Dialogue entre Sandra Barré, Tiphaine Calmettes et l’œuvre de Jean-Pierre Bertrand
Rencontre de l’atelier #2
Compte-rendu à lire ou à écouter
Profondément intéressée par la dimension corporelle et physique de l’expérience artistique, Sandra Barré a proposé à Tiphaine Calmettes de venir discuter de ces enjeux dans son travail, au regard de la démarche de Jean-Pierre Bertrand.

© Jean-Pierre Bertrand - ADAGP
Introduction par Sandra Barré
Sandra Barré introduit le dialogue entre l’artiste Tiphaine Calmettes et l’œuvre de Jean-Pierre Bertrand par les questions du cycle de l’œuvre et de la corporalité.
Le cycle de l’œuvre
« Quand le Fonds de Dotation Jean-Pierre Bertrand m’a proposé d’intervenir, je réfléchissais beaucoup à la question de la disparition de l’œuvre, de la disparition consciente de l’œuvre, et cela s’inscrivait dans les réflexions que je mène sur les œuvres immatérielles.
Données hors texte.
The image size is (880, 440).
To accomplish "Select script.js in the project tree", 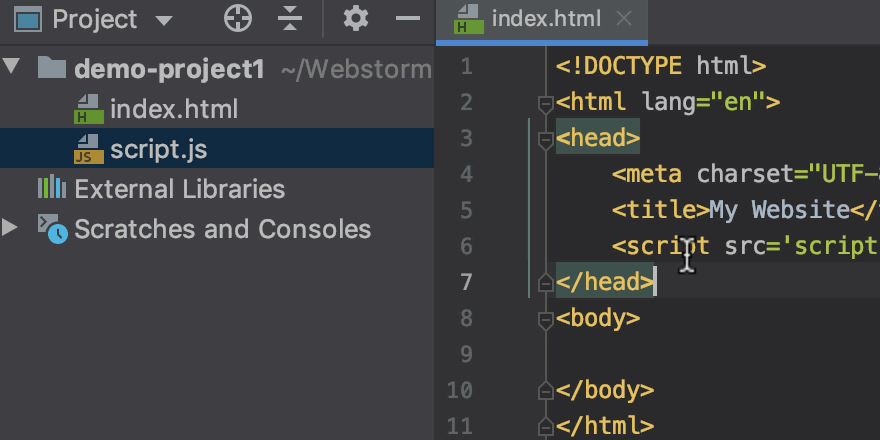I will click(x=158, y=149).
Il se trouve que je pensais au travail de Tiphaine Calmettes pour l’œuvre La terre embrasse le sol, qui est une œuvre de 2019 dont on va pouvoir discuter plus tard, ou le principe de cette œuvre, c’est qu’elle est faite à partir de terre crue et ce qui fait œuvre, c’est la modélisation de la terre, les rencontres qui vont être faites par et à travers cette modélisation, et le fait que cette œuvre va ensuite retourner à la terre, puisque c’est une œuvre qui se trouve dans un jardin. Il y a vraiment une idée de cycle dans ce travail-là, et effectivement cette idée de cycle c’est le premier pont que j’ai pu faire entre le travail de Jean-Pierre Bertrand et de Tiphaine Calmettes.
La question du corps
Et ensuite est venue l’idée de l’a corporéité, du fait que le corps est très important dans le travail de Tiphaine Calmettes comme dans celui de Jean-Pierre Bertrand. Corps qui va être triple : le corps de l’artiste qui va venir faire l’œuvre ; le corps du spectateur qui va être engagé dans la réception de l’œuvre ; et le corps de l’œuvre qui est important dans le travail de Tiphaine Calmettes puisqu’elle réfléchit a des questions d’agentivité, et dans le travail de Jean-Pierre Bertrand.
Points de contact
C’est par les mots que c’est tissé cette conversation. On s’est rendu compte qu’il y avait, en discutant avec Tiphaine Calmettes et avec l’équipe du Fonds, qu’il y avait des mots qui surgissaient qui n’avait pas les mêmes significations dans les deux travaux, mais qui pouvait être des catalyseurs. On a décidé d’orienter cette conversation comme ça, par quatre mots, nous allons à chaque fois nous appuyer sur le travail de Tiphaine Calmettes dans un premier temps et sur celui de Jean-Pierre Bertrand dans un second temps. Je vous dis les mots pour que vous puissiez vous retrouver : on va parler de Corporalité, d’ingestion et d’absorption, la dynamique du tout et d’alchimie. Vous verrez il y a beaucoup de croisement. Il y a d’autres notions qu’on a trouvé qui aurait pu fonctionner et j’espère qu’on va pouvoir en parler aussi, à savoir la question de la ruralité, de l’humide, de l’exposition comme médium, de l’énergie comme système. »
CORPORALITÉ
En revenant sur son projet, Quand la terre embrasse le sol (2019, Biennale de Lyon), Tiphaine Calmettes évoque la question du cycle de l’œuvre, de sa conception à sa destruction. Autant de discussions qui font écho à l’exposition de Jean-Pierre Bertrand au Musée des Beaux-arts de Toulon en 1981 et au travail de l’artiste sur les boites de sel.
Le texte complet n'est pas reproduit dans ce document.